### EXTRACT TO READ
++++++++++++++++++++

My first thought was a pen wizard spiral blank on a rinehart kit.


----------



## gr8danish (Oct 8, 2010)

It's too bad that he specifically wants wood. It would be UBER slick to cast either one big screw that has the center drilled out down the center in PR, or cast a bunch of tiny screws. Either way, it would give you the right appearance without sacrificing fit or finish.


----------



## ed4copies (Oct 8, 2010)

You can buy threaded dowels in several species.

I have walnut and maple in the shop.

Will try to search and find you a source.


----------



## ed4copies (Oct 8, 2010)

http://www.highlandwoodworking.com/manualwoodthreader128tpi.aspx

Here's the "tool" solution, Cherry Tree used to have half inch, now looks like they only show 3/4 and 3/8.

An extensive search should find some premade--even look at your local big box lumber place.


----------



## PenMan1 (Oct 8, 2010)

Why not just turn the barrel down almost to size, then run the right sized die over the wood to make the threads? The Rhineharts even have a hex head that would help with the look.


----------



## bradh (Oct 8, 2010)

The wood can be threaded, see the pictures. This is a commissioned pen made to look like a valve and seat. The top is threaded. The material is all maple with the valve parts painted to look like stainless. the tapping was difficult, I had to keep stopping and soaking the wood in CA to keep the wood from breaking up.


----------



## Dudley Young (Oct 8, 2010)

The big question here is does he want a screw or a bold. There is a difference in the thread. Most threads on wood are acme threads. Using a die would be a machine thread. ???????


----------



## renowb (Oct 8, 2010)

Maybe find someone with a pen wizard...


----------



## aggromere (Oct 8, 2010)

Not sure if it is helpful but, Beall tool has a wood threading device designed to make large wooden bolts.  They have a video of it on their website i think.  It is probably really expensive.  I bet if you check around some craft stores or on the internet you might be able to find a giant wooden screw that you could convert to a pen.


----------



## Len Shreck (Oct 9, 2010)

++++++++++++++++++++

### DIRECTIVE
Write out the passage of the wood-threading forum thread from "http://www.highlandwoodworking.com/manualwoodthreader128tpi.aspx" to "with the look.", word for word.

### MATERIAL PROVIDED
++++++++++++++++++++

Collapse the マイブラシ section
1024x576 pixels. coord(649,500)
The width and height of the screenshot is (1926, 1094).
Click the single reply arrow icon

++++++++++++++++++++

### SOLUTION TO THE EXERCISE
http://www.highlandwoodworking.com/manualwoodthreader128tpi.aspx

Here's the "tool" solution, Cherry Tree used to have half inch, now looks like they only show 3/4 and 3/8.

An extensive search should find some premade--even look at your local big box lumber place.


----------



## PenMan1 (Oct 8, 2010)

Why not just turn the barrel down almost to size, then run the right sized die over the wood to make the threads? The Rhineharts even have a hex head that would help with the look.